The growth of massive crystals during interaction with pore fluid stands as one of the more spectacular products of the diagenesis of marine carbonates. However, few researchers have sought to quantify the effects of this process on whole rock geochemistry. The aim of this study is to analyze the influence of diagenesis associated with such massive recrystallization on stable isotopes (δ¹³C and δ¹⁸O), trace metals, and rare earth elements (REEs). Sixteen carbonate samples, collected from eleven stratigraphic horizons along an approximately 150 m. section of the Ordovician Chickamuaga Limestone (Blount County, Alabama), were studied.
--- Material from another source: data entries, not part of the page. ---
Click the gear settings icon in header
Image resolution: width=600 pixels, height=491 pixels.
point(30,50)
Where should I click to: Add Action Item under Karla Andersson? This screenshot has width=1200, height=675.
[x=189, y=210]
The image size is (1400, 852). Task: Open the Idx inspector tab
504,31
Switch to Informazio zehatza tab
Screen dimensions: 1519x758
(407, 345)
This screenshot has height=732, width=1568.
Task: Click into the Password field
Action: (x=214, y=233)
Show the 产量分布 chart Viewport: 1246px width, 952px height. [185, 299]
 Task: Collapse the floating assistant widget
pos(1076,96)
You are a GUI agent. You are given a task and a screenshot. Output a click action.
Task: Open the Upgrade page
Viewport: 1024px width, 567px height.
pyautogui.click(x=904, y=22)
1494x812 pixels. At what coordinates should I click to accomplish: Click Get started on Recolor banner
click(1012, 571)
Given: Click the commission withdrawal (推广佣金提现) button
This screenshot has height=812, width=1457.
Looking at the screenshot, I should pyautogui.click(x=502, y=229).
In some strata, carbonate rocks show significant (>50%) replacement by secondary carbonate crystals, some of which are visible in hand sample, while, in other parts of the section, samples appear pristine and show only minor amounts of visible recrystallization. A petrographic analysis indicates that significantly altered samples show one of two types of recrystallization: either “dolomite” type crystallization, characterized by µm-scale rhombohedral dolomite crystals, or “calcite” type crystallization characterized by mm-scale, polygonal interlocking calcite and some dolomite crystals. High values of trace metals and REEs are mainly concentrated in samples displaying dolomite-type recrystallization, whereas calcite-type recrystallization exerts a much weaker influence on composition. Based on these observations, we conclude that the two types of recrystallization reflect at least two sets of compositionally distinct pore fluids. In terms of stable isotopes, δ¹⁸O values are moderately correlated with the type of recrystallization, with pristine and calcite-type samples generally showing more negative values than dolomite-type samples. However, δ¹³C values show no definitive correlation with the type of recrystallization, and remained relatively constant throughout the section. This result demonstrates that δ¹³C values can be uniquely resistant to certain types of diagenetic changes, even implying that measurements of δ¹³C in heavily altered rocks may potentially yield meaningful results for paleoenvironmental reconstructions.